Realistically, that's not going to happen either.  I don't have much disposable time, and Jakarta is still on the other side of the world and populated by strangers. 

Its time to come to peace with the unknown.  Sigh.

Friday, April 04, 2014

Such a Week!

It frequently happens that after I've been in a new place for a few months, I grow bored.  I'm not involved in anything, have nothing for myself on the calendar.  I have no responsibilities for anything except my children.  When that happens, I usually rush to find a few productive ways to use my time and am quickly too busy.

I'm surprised that its taken so long to reach this point.  I suppose that hanging out with a 3 year old, I was more able to enjoy my free time.  Or it could be that hanging out with a 3 year old, I have no time to myself.  Bored as I may be, there are no windows of time to fill with projects.

Still, I volunteered for a few things which all began this week.  The sun came out as well, and this entire week has flown beautifully past.

It began with a Shanghai Reunion.  Last week, two of the gals from ladies' Bible study in Shanghai met me at a boutique hotel in DC for a weekend full of good food, good conversation, plenty of walking and loads of the Spirit.  I came home so refreshed and eager to be with my family again.

Sports practice began this week, with Sophia playing softball and Lilly progressing in soccer.  Practices take over two evenings every week, and games will be our Saturdays for the rest of our time in Virginia.  I write it as drudgery, but we really enjoy the excuse to spend so much time in parks, on playgrounds and on the sidelines of some really fun games.

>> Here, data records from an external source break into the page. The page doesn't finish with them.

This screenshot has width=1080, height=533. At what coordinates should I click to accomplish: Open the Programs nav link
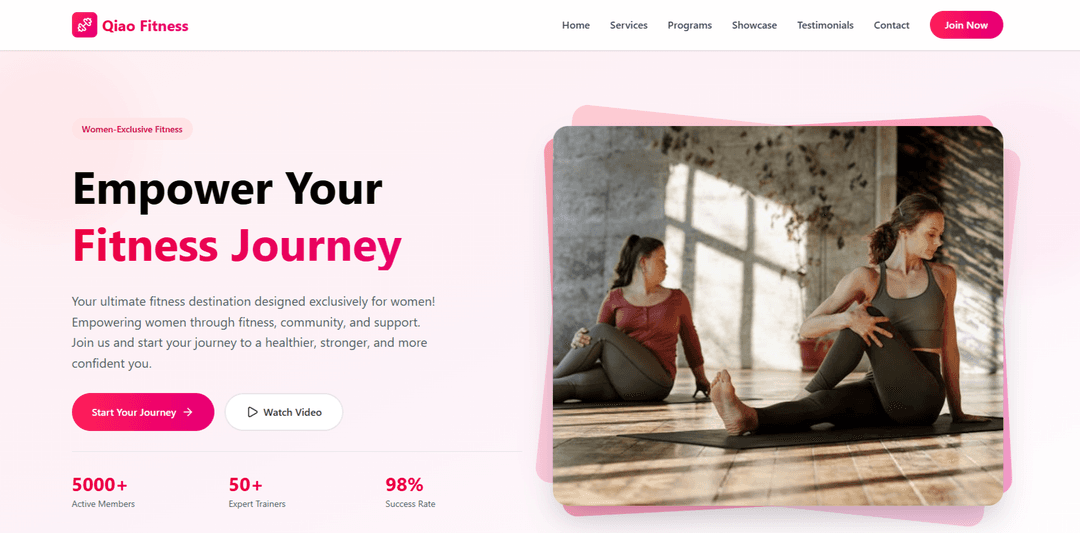tap(689, 25)
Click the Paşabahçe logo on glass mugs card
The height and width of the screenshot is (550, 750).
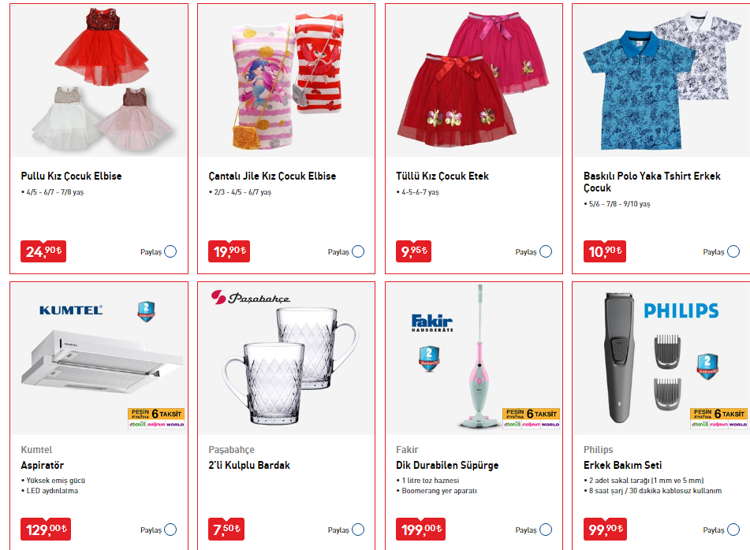(x=250, y=297)
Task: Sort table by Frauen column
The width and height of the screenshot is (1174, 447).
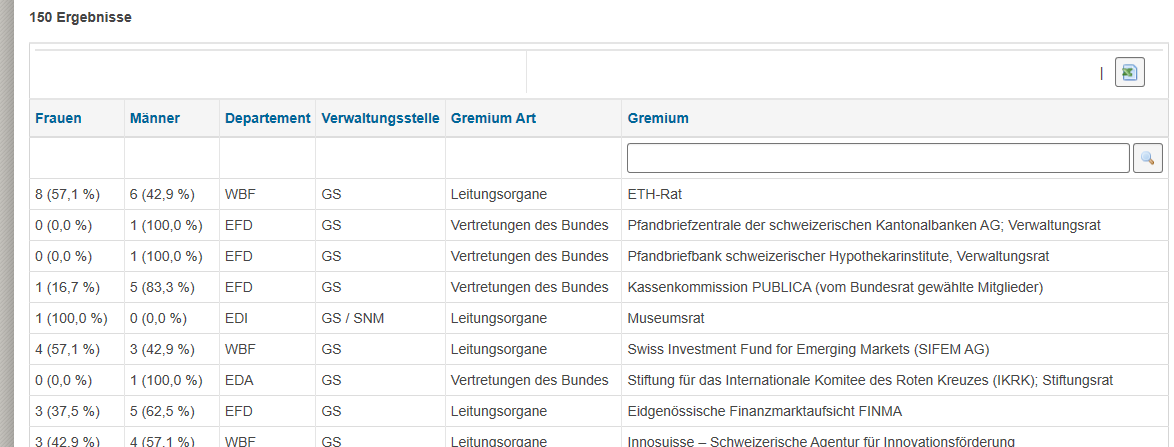Action: (x=58, y=118)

I took on a few volunteer projects, both of which require my concentration and my internet connection.  My concentration is only available in the evenings, and then it is fleeting.  Sadly, my internet connection fades most evenings and these projects are moving slower than I anticipated.

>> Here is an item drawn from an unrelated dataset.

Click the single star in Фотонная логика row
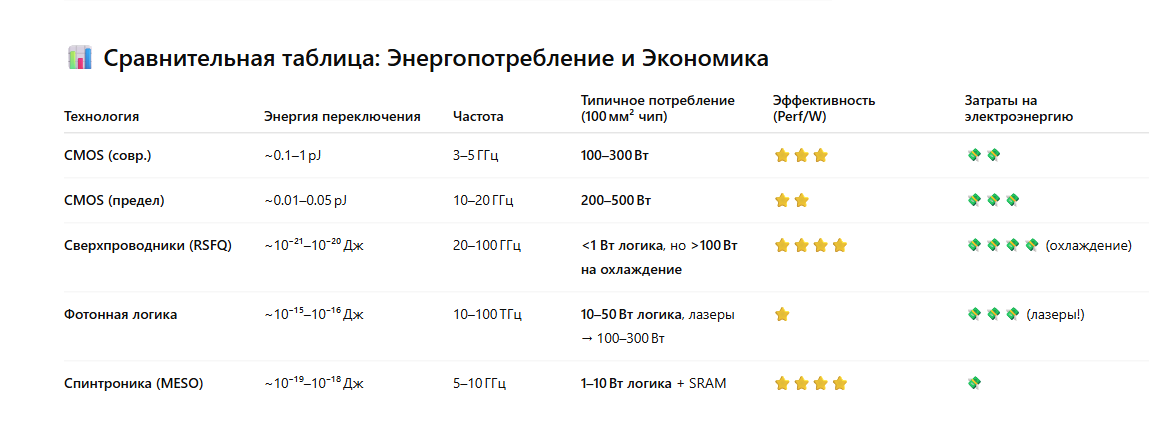This screenshot has width=1173, height=442. (x=782, y=315)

But even so, the relaxed tone set by the girls' weekend has lasted through the week.  Maybe because of the lovely spring weather, we've all been more cheerful.  Maybe because music class finished last week, and Annika and I had more free time.  We explored the National Gallery on Wednesday and we went back into the district this morning for an amazing morning of coffee, chocolate croissants and the Young Readers Center at the Library of Congress.  Someday I will have a home, and it will have a room very much like the Young Readers Center.  Bright and cheerful, with high ceilings and cozy chairs, and just the right number truly fabulous books.  It doesn't get much better than this.